Changeset 61527 for trunk/src/wp-includes/rest-api/endpoints/class-wp-rest-global-styles-controller.php

Timestamp:

01/26/2026 03:17:00 PM (5 months ago)

Author:

jonsurrell

Message:

Customize: Allow arbitrary custom CSS.

Update custom CSS validation to allow any CSS except STYLE close tags. Previously, some valid CSS would be rejected for containing HTML syntax characters, like this example:

@property --animate {
  syntax: "<custom-ident>"; /* <-- Validation error on `<` */
  inherits: true;
  initial-value: false;
}

Developed in ​https://github.com/WordPress/wordpress-develop/pull/10667.

Follow-up to [61418], [61486].

Props jonsurrell, westonruter, peterwilsoncc, johnbillion, xknown, sabernhardt, dmsnell, soyebsalar01, dlh.
Fixes #64418.

File:

• trunk/src/wp-includes/rest-api/endpoints/class-wp-rest-global-styles-controller.php (modified) (2 diffs)

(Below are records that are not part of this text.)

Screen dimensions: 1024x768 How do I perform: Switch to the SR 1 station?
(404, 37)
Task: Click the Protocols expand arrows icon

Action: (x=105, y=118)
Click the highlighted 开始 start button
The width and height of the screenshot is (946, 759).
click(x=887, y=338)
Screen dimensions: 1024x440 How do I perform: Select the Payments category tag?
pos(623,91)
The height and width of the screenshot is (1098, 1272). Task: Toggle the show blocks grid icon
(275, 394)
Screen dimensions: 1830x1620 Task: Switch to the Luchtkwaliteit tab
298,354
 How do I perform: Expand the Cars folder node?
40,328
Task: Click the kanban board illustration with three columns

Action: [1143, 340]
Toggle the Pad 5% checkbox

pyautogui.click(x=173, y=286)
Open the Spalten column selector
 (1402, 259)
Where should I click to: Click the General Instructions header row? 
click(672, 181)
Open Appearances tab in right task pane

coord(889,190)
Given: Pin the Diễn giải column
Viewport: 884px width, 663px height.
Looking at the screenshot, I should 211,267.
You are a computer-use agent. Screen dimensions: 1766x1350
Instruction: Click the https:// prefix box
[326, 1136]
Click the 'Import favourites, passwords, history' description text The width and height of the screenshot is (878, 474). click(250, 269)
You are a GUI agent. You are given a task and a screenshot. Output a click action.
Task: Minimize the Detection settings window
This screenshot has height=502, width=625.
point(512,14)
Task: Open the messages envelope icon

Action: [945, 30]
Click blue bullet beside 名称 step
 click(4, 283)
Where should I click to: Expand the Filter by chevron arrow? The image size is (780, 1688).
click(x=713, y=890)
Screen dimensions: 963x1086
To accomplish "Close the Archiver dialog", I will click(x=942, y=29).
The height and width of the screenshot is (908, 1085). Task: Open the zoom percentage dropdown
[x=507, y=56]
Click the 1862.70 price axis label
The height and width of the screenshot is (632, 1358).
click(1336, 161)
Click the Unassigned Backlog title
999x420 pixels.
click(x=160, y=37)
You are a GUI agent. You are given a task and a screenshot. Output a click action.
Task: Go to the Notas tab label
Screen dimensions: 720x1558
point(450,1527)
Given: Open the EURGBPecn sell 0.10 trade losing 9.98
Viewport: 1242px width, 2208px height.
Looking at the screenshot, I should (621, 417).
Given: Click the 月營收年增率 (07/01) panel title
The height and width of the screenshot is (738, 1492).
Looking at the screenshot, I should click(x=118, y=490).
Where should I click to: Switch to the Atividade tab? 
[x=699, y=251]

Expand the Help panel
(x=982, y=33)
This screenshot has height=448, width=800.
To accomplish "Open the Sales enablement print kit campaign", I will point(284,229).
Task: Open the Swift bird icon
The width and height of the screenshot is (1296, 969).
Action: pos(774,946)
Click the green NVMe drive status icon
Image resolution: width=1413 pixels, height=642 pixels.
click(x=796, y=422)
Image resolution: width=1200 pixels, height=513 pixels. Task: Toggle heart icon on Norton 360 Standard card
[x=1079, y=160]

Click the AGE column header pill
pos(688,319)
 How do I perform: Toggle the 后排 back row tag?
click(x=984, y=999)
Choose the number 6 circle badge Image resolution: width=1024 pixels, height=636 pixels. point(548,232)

trunk/src/wp-includes/rest-api/endpoints/class-wp-rest-global-styles-controller.php

@@ -674 +674 @@
      *              either through a STYLE end tag or a prefix of one which might become a
      *              full end tag when combined with the contents of other styles.
+     *
+     * @see WP_Customize_Custom_CSS_Setting::validate()
      *
      * @param string $css CSS to validate.
@@ -708 +710 @@
              * when analyzed on their own. The first style was likely the result of
              * improper truncation, while the second is perfectly sound. It was only
-             * through concatenation that these two scripts combined to form content
+             * through concatenation that these two styles combined to form content
              * that would have broken out of the containing STYLE element, thus
              * corrupting the page and potentially introducing security issues.